### Exercise data

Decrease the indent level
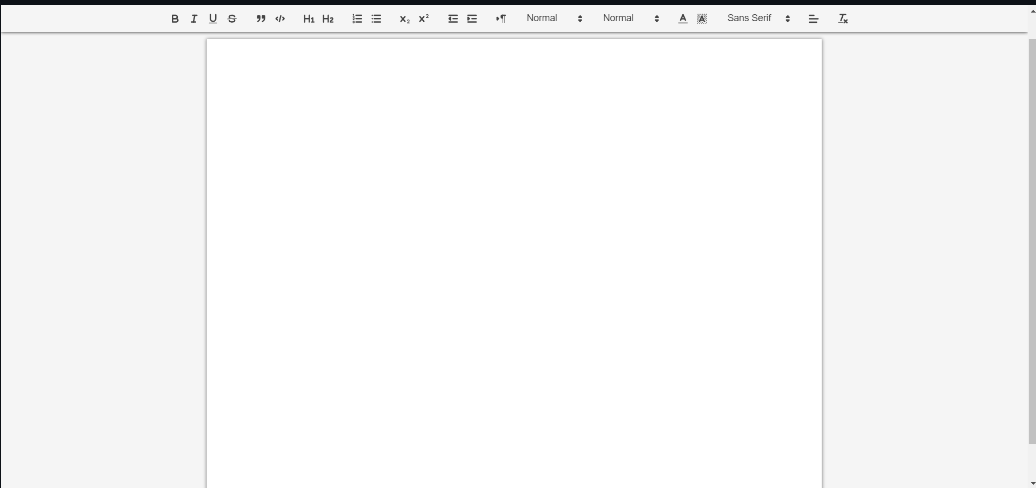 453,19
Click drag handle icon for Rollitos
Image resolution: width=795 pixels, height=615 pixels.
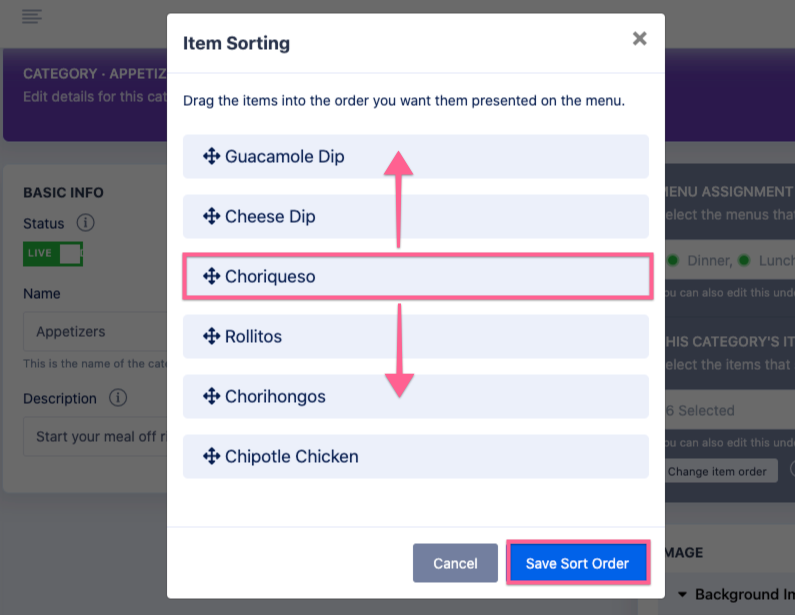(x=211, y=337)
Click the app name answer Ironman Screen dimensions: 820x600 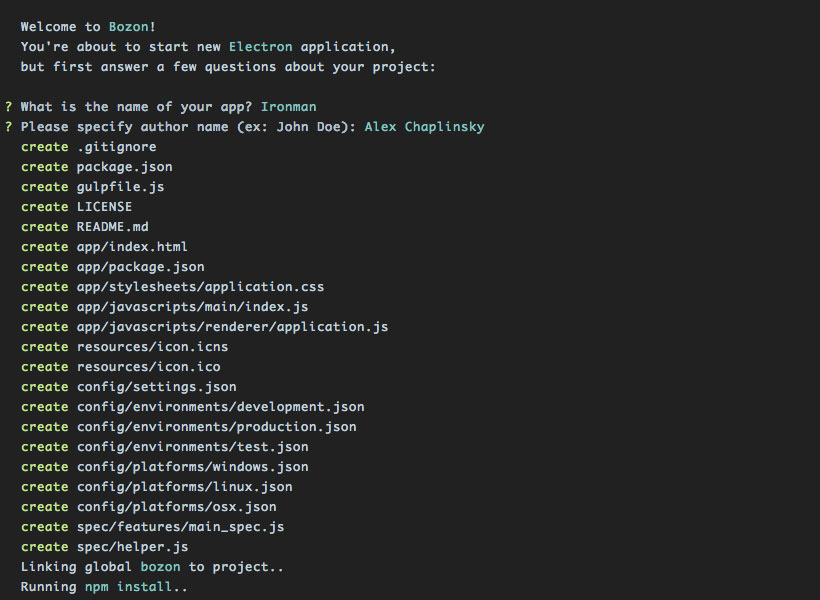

######

▸ **Task details**:
Exclude every picture and copy the remaining data exactly.

▸ **Exercise response**:
Decrease the indent level
 453,19
Click drag handle icon for Rollitos
Image resolution: width=795 pixels, height=615 pixels.
(x=211, y=337)
Click the app name answer Ironman Screen dimensions: 820x600 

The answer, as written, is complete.